Entries for locating words and elements
>> Begin
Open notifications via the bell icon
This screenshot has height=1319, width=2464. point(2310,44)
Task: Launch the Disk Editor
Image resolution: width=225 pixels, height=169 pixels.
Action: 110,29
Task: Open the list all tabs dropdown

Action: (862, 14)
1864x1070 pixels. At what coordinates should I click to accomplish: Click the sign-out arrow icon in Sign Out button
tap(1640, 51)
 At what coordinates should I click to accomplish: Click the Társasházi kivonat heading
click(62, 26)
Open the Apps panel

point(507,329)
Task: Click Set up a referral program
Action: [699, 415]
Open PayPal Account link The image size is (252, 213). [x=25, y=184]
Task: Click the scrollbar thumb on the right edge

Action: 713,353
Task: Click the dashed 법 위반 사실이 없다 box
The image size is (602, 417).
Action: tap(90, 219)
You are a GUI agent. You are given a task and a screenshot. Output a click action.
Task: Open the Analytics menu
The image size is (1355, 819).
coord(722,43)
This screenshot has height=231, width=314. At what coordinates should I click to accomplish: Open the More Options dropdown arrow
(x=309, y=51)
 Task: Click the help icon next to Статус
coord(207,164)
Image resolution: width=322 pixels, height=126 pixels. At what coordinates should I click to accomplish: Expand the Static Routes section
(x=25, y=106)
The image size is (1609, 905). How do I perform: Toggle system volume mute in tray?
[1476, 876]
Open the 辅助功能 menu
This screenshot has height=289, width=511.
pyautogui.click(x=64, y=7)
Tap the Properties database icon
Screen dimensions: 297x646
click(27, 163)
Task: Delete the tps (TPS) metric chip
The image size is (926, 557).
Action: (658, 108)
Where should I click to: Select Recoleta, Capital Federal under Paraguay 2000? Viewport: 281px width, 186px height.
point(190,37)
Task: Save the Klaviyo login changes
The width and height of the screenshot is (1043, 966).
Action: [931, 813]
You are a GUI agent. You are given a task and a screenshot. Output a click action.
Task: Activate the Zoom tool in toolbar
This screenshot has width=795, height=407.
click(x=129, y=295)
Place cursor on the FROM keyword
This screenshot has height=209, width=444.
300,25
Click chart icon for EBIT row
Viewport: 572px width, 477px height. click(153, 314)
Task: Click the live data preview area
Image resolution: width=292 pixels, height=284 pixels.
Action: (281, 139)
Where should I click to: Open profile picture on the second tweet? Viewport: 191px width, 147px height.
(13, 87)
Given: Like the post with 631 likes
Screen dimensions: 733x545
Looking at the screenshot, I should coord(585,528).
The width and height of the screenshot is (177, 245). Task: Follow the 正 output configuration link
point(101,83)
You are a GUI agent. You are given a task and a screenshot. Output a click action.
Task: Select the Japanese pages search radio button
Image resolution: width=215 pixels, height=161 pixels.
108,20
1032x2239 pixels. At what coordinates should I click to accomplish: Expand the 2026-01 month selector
>> End
WHAT THE EXERCISE ASKS —
Rewrite all of the entries above, replacing every "At what coordinates should I click to accomplish" with "Which point should be clicked to complete" and leaving everything else unchanged.

TASK RESULT —
Open notifications via the bell icon
This screenshot has height=1319, width=2464. point(2310,44)
Task: Launch the Disk Editor
Image resolution: width=225 pixels, height=169 pixels.
Action: 110,29
Task: Open the list all tabs dropdown

Action: (862, 14)
1864x1070 pixels. Which point should be clicked to complete: Click the sign-out arrow icon in Sign Out button
tap(1640, 51)
 Which point should be clicked to complete: Click the Társasházi kivonat heading
click(62, 26)
Open the Apps panel

point(507,329)
Task: Click Set up a referral program
Action: [699, 415]
Open PayPal Account link The image size is (252, 213). [x=25, y=184]
Task: Click the scrollbar thumb on the right edge

Action: 713,353
Task: Click the dashed 법 위반 사실이 없다 box
The image size is (602, 417).
Action: tap(90, 219)
You are a GUI agent. You are given a task and a screenshot. Output a click action.
Task: Open the Analytics menu
The image size is (1355, 819).
coord(722,43)
This screenshot has height=231, width=314. Which point should be clicked to complete: Open the More Options dropdown arrow
(x=309, y=51)
 Task: Click the help icon next to Статус
coord(207,164)
Image resolution: width=322 pixels, height=126 pixels. Which point should be clicked to complete: Expand the Static Routes section
(x=25, y=106)
The image size is (1609, 905). How do I perform: Toggle system volume mute in tray?
[1476, 876]
Open the 辅助功能 menu
This screenshot has height=289, width=511.
pyautogui.click(x=64, y=7)
Tap the Properties database icon
Screen dimensions: 297x646
click(27, 163)
Task: Delete the tps (TPS) metric chip
The image size is (926, 557).
Action: (658, 108)
Where should I click to: Select Recoleta, Capital Federal under Paraguay 2000? Viewport: 281px width, 186px height.
point(190,37)
Task: Save the Klaviyo login changes
The width and height of the screenshot is (1043, 966).
Action: [931, 813]
You are a GUI agent. You are given a task and a screenshot. Output a click action.
Task: Activate the Zoom tool in toolbar
This screenshot has width=795, height=407.
click(x=129, y=295)
Place cursor on the FROM keyword
This screenshot has height=209, width=444.
300,25
Click chart icon for EBIT row
Viewport: 572px width, 477px height. click(153, 314)
Task: Click the live data preview area
Image resolution: width=292 pixels, height=284 pixels.
Action: (281, 139)
Where should I click to: Open profile picture on the second tweet? Viewport: 191px width, 147px height.
(13, 87)
Given: Like the post with 631 likes
Screen dimensions: 733x545
Looking at the screenshot, I should coord(585,528).
The width and height of the screenshot is (177, 245). Task: Follow the 正 output configuration link
point(101,83)
You are a GUI agent. You are given a task and a screenshot. Output a click action.
Task: Select the Japanese pages search radio button
Image resolution: width=215 pixels, height=161 pixels.
108,20
1032x2239 pixels. Which point should be clicked to complete: Expand the 2026-01 month selector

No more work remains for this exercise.